Please - no recriminations - I gave my view, as asked

"Shirley - Even a defence lawyer has to accept that in some cases the evidence is overwhelming and beyond dispute."

In the past, you have said that nobody is guilty until a court says so, and until that happens they are innocent. If it never goes to court, then they cannot be considered guilty, therefore have never committed a crime. Have you misled us, or omitted something relevant? I am quoting your own guidance!

"Penny & Shirley - I find your silence on the content & tone of the new "accountants" letter interesting. Am I to take it that you consider it acceptable for a professional to write offensive letters and to behave in such an unprofessional manner?  Perhaps the standards you expect are different to those I expect?"
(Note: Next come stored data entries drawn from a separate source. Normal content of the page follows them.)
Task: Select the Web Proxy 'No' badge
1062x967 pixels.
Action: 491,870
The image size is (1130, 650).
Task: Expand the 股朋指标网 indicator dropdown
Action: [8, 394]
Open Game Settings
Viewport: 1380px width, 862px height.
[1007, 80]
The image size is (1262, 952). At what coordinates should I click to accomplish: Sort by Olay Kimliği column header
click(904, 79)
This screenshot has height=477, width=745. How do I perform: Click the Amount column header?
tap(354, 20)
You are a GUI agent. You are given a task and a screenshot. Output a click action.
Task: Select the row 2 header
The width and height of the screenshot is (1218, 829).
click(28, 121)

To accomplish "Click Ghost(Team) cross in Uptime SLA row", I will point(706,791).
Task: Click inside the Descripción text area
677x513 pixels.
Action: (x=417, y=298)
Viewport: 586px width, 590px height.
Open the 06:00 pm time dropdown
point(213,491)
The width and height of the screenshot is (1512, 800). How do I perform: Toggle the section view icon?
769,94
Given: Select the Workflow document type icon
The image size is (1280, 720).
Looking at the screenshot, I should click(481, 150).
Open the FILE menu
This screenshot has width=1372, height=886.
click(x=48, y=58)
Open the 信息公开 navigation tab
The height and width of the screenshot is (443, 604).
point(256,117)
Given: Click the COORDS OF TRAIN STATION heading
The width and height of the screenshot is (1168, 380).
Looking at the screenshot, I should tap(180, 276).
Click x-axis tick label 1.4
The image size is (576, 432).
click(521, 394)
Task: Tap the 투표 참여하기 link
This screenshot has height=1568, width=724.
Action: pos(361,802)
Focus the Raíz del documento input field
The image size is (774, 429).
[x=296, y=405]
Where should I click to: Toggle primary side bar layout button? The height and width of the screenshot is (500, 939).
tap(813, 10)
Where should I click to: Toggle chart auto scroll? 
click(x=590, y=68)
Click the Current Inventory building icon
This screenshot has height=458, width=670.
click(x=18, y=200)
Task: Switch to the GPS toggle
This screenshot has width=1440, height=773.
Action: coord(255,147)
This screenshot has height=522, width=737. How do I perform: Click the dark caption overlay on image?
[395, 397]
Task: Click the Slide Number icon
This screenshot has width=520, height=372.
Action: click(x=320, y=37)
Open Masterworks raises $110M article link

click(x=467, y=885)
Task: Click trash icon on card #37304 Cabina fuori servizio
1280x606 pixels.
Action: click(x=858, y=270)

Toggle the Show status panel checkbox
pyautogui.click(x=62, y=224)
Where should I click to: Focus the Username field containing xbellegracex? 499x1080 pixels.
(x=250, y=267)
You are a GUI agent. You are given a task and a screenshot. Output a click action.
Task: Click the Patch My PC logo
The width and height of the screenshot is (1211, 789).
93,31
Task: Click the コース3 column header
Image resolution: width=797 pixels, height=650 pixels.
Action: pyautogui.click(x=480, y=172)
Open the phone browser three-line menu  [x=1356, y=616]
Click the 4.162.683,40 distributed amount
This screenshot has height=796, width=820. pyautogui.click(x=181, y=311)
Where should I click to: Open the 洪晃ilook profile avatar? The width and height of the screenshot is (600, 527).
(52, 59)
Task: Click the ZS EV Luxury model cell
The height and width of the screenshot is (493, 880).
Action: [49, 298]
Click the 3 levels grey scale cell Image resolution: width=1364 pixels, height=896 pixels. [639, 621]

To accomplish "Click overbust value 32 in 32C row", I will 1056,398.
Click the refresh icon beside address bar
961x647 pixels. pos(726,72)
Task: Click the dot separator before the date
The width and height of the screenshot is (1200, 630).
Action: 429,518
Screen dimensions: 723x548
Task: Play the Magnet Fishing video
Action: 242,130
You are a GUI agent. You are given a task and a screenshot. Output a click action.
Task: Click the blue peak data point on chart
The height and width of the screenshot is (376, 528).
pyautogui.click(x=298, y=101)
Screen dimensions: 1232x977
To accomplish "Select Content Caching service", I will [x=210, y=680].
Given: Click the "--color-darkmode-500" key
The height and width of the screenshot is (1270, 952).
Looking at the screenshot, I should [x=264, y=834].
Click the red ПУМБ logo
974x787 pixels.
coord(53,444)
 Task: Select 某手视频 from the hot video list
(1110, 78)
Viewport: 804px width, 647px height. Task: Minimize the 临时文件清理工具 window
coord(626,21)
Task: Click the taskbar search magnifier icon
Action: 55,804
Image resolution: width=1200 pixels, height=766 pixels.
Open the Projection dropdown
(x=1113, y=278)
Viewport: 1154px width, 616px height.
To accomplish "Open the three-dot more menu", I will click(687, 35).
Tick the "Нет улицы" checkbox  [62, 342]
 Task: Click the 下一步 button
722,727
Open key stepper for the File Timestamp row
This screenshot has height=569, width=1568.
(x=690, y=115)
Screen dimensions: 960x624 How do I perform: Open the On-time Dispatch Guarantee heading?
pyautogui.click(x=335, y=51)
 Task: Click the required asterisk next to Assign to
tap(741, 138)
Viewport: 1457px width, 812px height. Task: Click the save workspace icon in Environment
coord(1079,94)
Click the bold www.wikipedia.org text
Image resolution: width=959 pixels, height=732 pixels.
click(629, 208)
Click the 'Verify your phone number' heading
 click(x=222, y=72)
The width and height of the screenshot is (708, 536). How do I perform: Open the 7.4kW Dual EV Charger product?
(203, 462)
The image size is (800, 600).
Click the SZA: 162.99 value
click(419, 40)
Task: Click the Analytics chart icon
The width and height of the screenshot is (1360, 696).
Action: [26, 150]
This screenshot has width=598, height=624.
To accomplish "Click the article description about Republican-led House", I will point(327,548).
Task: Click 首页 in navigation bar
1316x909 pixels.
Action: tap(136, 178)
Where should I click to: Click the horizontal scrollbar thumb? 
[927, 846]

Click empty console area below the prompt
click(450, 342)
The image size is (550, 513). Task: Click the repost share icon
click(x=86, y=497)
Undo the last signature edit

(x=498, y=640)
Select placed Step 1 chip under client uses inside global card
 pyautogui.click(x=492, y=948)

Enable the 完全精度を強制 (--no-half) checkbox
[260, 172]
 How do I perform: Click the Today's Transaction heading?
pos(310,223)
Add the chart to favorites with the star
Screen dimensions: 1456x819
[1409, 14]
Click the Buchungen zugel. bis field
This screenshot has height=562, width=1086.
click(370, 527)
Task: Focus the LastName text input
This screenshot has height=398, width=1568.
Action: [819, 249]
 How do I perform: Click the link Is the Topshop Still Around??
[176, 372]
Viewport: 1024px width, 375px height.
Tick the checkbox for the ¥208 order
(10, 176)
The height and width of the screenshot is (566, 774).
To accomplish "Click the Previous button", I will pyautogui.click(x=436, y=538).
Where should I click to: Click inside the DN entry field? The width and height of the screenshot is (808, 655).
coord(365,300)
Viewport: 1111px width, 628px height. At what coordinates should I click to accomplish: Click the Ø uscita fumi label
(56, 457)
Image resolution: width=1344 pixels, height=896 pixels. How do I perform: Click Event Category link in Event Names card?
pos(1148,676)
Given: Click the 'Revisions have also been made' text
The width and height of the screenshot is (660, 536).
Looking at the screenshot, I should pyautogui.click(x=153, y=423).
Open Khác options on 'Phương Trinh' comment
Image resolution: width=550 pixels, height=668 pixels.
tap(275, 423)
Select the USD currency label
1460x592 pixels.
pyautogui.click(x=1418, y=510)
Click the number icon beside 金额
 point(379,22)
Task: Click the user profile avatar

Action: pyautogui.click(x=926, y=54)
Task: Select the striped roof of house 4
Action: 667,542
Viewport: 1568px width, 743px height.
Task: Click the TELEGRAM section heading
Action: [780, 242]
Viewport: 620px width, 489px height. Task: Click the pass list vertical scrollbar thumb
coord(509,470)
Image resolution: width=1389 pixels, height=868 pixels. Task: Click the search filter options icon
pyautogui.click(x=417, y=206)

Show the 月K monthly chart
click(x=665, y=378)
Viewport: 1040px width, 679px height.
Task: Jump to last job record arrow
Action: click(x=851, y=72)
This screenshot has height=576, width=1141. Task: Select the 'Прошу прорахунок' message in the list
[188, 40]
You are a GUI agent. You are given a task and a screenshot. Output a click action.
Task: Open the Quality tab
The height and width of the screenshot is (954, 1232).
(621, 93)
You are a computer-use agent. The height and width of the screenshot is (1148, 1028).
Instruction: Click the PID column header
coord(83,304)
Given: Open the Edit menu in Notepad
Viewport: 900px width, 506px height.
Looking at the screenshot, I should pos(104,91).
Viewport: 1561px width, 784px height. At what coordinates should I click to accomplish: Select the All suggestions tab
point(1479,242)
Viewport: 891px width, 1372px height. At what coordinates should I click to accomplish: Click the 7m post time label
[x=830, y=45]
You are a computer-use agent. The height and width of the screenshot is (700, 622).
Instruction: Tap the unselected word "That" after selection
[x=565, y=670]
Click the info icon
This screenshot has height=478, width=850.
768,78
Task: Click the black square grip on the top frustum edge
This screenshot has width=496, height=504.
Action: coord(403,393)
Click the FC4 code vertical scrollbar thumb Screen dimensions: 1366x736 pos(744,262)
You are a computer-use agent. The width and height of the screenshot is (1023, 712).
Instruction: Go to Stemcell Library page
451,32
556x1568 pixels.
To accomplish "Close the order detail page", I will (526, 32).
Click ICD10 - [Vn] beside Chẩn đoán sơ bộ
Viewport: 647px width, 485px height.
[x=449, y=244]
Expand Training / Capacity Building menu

I have seen, and experienced, a lot of offensive comments, and unprofessional manners, by accountants on here. Far worse than the mildly amusing comments you have quoted from the letters you received. I suppose I have been conditioned to accept this as normal behaviour and almost expect it. So maybe you do have different standards of expectation in that you think it's ok for some, but not for others.

I don't want to nitpick and get into an argument, but you need to make your mind up whether you stand by what you have said in the past, or not. You can hardly blame people for struggling to comprehend the complete 'about face' that you are demonstrating here.

EDIT: I've edited my post a little to clarify some comments. If you address any further comments to me I will not respond, as I wish to exit this thread, as noted earlier.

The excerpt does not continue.